**PROBLEM:** Using the data below, return the stretch from the line that contains "Cookie Settings (601, 2413)" through the line that contains "Правительство России профинансирует", both included, exactly as it stands and nothing beyond it.

-*-

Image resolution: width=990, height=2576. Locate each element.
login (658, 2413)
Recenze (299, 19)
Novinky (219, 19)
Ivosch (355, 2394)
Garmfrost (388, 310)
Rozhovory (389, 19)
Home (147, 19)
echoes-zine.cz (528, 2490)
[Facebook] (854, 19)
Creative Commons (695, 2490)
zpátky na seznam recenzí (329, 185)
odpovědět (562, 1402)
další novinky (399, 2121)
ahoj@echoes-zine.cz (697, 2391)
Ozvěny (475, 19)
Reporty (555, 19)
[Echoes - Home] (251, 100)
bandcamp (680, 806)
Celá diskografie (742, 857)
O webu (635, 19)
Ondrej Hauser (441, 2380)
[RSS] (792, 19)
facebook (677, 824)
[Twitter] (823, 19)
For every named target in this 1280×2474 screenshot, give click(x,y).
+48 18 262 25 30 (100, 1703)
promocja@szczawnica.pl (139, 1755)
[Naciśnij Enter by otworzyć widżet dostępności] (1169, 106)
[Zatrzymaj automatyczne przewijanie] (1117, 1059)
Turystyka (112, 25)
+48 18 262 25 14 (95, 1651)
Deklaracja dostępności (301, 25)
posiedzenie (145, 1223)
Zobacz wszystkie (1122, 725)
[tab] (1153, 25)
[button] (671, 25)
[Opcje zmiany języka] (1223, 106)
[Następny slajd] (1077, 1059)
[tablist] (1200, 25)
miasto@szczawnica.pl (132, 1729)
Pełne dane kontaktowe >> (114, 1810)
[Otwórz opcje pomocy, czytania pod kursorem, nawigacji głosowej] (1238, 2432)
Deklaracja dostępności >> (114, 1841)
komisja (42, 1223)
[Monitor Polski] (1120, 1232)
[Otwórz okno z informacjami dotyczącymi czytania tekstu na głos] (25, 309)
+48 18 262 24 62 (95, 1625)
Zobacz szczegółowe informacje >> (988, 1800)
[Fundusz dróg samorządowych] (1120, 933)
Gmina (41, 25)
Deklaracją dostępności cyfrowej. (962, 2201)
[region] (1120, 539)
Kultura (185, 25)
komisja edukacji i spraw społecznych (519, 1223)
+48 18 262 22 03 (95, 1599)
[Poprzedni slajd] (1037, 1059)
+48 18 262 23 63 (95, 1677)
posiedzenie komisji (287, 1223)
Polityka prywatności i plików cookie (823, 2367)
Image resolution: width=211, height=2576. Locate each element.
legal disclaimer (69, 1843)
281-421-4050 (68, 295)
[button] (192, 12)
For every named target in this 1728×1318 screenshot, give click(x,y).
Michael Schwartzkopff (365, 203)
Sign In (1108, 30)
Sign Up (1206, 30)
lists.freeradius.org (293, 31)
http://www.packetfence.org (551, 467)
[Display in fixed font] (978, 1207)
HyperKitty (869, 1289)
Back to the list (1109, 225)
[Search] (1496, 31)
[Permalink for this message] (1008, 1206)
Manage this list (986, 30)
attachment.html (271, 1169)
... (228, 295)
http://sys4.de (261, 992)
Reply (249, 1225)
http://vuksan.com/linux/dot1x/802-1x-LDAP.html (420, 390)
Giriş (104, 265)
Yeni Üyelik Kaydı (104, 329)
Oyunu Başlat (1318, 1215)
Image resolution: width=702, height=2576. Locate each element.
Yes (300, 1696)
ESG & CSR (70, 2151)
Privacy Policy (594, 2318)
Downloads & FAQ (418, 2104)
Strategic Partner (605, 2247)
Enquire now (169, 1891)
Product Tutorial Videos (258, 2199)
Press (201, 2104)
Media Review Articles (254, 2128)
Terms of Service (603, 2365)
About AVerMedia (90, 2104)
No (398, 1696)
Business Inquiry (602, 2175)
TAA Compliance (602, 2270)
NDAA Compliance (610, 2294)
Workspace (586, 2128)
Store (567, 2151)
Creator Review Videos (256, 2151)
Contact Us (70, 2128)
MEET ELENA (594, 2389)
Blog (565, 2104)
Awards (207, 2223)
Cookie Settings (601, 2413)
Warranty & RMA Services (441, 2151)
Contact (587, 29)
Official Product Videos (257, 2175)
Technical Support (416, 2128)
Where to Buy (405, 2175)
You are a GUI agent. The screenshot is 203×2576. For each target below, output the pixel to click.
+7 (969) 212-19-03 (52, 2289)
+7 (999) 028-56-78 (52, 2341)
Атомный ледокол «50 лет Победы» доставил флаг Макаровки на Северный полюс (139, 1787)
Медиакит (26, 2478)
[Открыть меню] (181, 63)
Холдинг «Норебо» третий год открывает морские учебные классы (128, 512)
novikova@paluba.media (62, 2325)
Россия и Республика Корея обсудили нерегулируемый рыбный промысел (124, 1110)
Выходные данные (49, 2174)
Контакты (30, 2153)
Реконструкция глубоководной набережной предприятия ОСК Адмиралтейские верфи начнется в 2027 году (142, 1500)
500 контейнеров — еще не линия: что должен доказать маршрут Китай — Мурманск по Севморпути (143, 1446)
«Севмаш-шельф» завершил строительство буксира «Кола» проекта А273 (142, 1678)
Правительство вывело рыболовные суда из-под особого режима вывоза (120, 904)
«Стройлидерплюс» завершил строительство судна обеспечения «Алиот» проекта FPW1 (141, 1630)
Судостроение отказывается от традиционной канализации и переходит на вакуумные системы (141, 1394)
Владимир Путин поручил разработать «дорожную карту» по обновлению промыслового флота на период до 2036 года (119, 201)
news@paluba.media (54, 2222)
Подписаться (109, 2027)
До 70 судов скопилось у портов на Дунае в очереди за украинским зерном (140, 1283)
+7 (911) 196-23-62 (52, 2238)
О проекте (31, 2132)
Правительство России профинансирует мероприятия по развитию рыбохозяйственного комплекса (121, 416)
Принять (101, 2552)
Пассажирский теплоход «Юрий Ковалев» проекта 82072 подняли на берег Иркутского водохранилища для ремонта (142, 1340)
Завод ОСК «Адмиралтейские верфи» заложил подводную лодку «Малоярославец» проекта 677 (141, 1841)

-*-

**FINISHED EXERCISE:**
Cookie Settings (601, 2413)
Warranty & RMA Services (441, 2151)
Contact (587, 29)
Official Product Videos (257, 2175)
Technical Support (416, 2128)
Where to Buy (405, 2175)
You are a GUI agent. The screenshot is 203×2576. For each target below, output the pixel to click.
+7 (969) 212-19-03 (52, 2289)
+7 (999) 028-56-78 (52, 2341)
Атомный ледокол «50 лет Победы» доставил флаг Макаровки на Северный полюс (139, 1787)
Медиакит (26, 2478)
[Открыть меню] (181, 63)
Холдинг «Норебо» третий год открывает морские учебные классы (128, 512)
novikova@paluba.media (62, 2325)
Россия и Республика Корея обсудили нерегулируемый рыбный промысел (124, 1110)
Выходные данные (49, 2174)
Контакты (30, 2153)
Реконструкция глубоководной набережной предприятия ОСК Адмиралтейские верфи начнется в 2027 году (142, 1500)
500 контейнеров — еще не линия: что должен доказать маршрут Китай — Мурманск по Севморпути (143, 1446)
«Севмаш-шельф» завершил строительство буксира «Кола» проекта А273 (142, 1678)
Правительство вывело рыболовные суда из-под особого режима вывоза (120, 904)
«Стройлидерплюс» завершил строительство судна обеспечения «Алиот» проекта FPW1 (141, 1630)
Судостроение отказывается от традиционной канализации и переходит на вакуумные системы (141, 1394)
Владимир Путин поручил разработать «дорожную карту» по обновлению промыслового флота на период до 2036 года (119, 201)
news@paluba.media (54, 2222)
Подписаться (109, 2027)
До 70 судов скопилось у портов на Дунае в очереди за украинским зерном (140, 1283)
+7 (911) 196-23-62 (52, 2238)
О проекте (31, 2132)
Правительство России профинансирует мероприятия по развитию рыбохозяйственного комплекса (121, 416)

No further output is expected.